__Job__.
Copy the lines exactly as they stand, from the start of the records up to and including the line that contains "point(1142,472)".

__Given entries__.
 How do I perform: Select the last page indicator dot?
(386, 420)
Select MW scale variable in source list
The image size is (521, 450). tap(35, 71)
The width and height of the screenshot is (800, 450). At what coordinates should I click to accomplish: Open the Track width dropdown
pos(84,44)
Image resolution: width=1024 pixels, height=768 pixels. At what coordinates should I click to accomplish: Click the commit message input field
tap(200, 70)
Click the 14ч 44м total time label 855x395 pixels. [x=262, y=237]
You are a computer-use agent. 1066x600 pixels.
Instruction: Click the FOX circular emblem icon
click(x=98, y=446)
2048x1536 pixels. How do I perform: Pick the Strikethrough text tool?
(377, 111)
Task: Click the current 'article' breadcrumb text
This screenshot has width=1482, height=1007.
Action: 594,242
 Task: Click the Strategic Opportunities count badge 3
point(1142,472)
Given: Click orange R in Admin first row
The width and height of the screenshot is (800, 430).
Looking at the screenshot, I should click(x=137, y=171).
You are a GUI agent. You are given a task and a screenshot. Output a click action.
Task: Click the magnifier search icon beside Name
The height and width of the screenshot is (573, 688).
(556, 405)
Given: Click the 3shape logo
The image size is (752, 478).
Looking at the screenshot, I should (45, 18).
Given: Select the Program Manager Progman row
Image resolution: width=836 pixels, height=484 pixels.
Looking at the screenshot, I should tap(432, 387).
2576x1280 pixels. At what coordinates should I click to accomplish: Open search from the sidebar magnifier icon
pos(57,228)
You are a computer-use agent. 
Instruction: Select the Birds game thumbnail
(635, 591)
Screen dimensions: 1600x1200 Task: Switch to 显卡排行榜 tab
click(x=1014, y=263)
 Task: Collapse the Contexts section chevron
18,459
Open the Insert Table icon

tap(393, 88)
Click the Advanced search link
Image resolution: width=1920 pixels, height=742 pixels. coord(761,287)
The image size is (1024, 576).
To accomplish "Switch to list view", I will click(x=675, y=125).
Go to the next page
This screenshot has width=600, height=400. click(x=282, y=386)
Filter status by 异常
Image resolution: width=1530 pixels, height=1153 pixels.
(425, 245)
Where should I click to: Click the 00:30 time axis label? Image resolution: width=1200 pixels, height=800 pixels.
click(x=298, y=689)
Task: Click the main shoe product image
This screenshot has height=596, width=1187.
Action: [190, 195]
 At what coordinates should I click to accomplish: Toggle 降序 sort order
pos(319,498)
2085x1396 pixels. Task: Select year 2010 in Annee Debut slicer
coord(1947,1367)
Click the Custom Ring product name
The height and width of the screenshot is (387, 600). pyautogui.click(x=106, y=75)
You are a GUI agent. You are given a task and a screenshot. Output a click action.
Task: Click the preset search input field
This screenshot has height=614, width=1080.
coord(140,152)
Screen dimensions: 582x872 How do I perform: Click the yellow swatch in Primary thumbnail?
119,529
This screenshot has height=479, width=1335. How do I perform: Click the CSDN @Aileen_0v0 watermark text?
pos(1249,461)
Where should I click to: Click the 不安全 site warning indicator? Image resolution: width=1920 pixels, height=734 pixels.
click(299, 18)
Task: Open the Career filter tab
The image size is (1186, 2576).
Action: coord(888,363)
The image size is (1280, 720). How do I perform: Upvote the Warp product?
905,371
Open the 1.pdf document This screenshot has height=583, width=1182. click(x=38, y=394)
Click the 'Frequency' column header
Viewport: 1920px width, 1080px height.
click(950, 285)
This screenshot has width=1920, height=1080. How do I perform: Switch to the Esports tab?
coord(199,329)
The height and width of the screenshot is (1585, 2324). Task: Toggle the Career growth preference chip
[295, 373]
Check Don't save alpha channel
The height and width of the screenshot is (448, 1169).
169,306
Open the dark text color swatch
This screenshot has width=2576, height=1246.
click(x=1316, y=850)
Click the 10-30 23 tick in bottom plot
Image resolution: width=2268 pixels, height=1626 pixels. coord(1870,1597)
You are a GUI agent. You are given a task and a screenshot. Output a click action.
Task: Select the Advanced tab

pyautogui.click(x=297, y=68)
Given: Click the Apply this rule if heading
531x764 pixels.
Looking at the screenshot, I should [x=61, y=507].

__Reply__.
 How do I perform: Select the last page indicator dot?
(386, 420)
Select MW scale variable in source list
The image size is (521, 450). tap(35, 71)
The width and height of the screenshot is (800, 450). At what coordinates should I click to accomplish: Open the Track width dropdown
pos(84,44)
Image resolution: width=1024 pixels, height=768 pixels. At what coordinates should I click to accomplish: Click the commit message input field
tap(200, 70)
Click the 14ч 44м total time label 855x395 pixels. [x=262, y=237]
You are a computer-use agent. 1066x600 pixels.
Instruction: Click the FOX circular emblem icon
click(x=98, y=446)
2048x1536 pixels. How do I perform: Pick the Strikethrough text tool?
(377, 111)
Task: Click the current 'article' breadcrumb text
This screenshot has width=1482, height=1007.
Action: 594,242
 Task: Click the Strategic Opportunities count badge 3
point(1142,472)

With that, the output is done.